** Фрагмент текста **
---

Между читателем и критиком. Пять маленьких рецензий
Издательство «Амфора». Серия: Наша марка, 2004:
Станислав Шуляк. Кастрация; Игорь Гельбах. Утерянный блюм; Алексей Смирнов. Лето навсегда; Василий Аксёнов. Солноворот; Борис Останин. Белые флаги.
«Амфора» не относится
к кашалотам, вроде «Вагриуса» или «Эксмо», но не причислить
её и к мелким рыбёшкам издательского рынка. Её размеры —
средне-крупные, акульи, а положение центристское — и по
размаху, и по условной идеологической нише.
Односложно охарактеризовать весь спектр амфоровской продукции
невозможно. Количество одних только
тематических
серий приближается к двадцати, причём во
многих из них число позиций насчитывает несколько десятков.
«Амфора» консервативно и неприхотливо штампует всевозможные
«Романтические комедии» или
«Кулинарные
страсти»; при удобном случае
оперативно налаживает выпуск бычков в томате (Горчев,
«Сволочи»),
легко заваривает кашу из топора («Господин
Гексоген» Проханова) и охотно вялит несовместимых, казалось бы,
стариков-разбойников (Косинский, Стругацкие, Лимонов...).
Второпях можно решить, будто бы единственный критерий
амфоровской гастрономии — коммерческий расчет, но и у этого правила,
если присмотреться, оказывается слишком много исключений.
Такая же чехарда и с идеологией. Когда-то казалось, что издательство
тяготеет к пресловутому «имперскому стилю» (ближайшее
окружение издательства,
открытое письмо В. В. Путину,
некоторые
«тенденциозные» издания). Но после
(дальнейшие перечисления совершенно произвольны) масштабной
коллаборации с Максом Фраем (собрание сочинений, серия
«Из
книг Макса Фрая»);
взаимной информ-поддержки с «Омом» и «МК в Питере»; после
серий
«Поколение
Y»,
«Новая
волна» и, в довершение ко
всему, недавнего выпуска «ультрасовременного» романа Л.

---

** Исходный фрагмент **

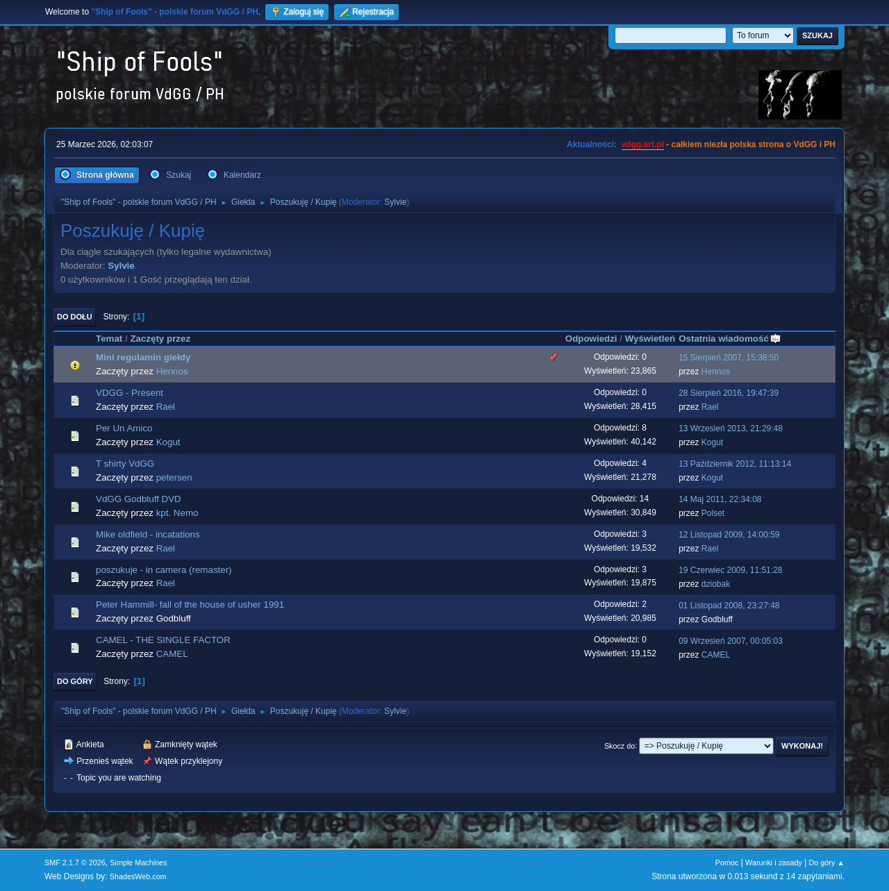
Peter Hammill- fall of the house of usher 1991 (190, 604)
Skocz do (619, 745)
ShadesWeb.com (138, 876)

---

Выведите без изменений часть текста об издательстве «Амфора»: начните с фрагмента, где есть слова «Между читателем и», и закончите на словах «Останин. Белые флаги.».

Между читателем и критиком. Пять маленьких рецензий
Издательство «Амфора». Серия: Наша марка, 2004:
Станислав Шуляк. Кастрация; Игорь Гельбах. Утерянный блюм; Алексей Смирнов. Лето навсегда; Василий Аксёнов. Солноворот; Борис Останин. Белые флаги.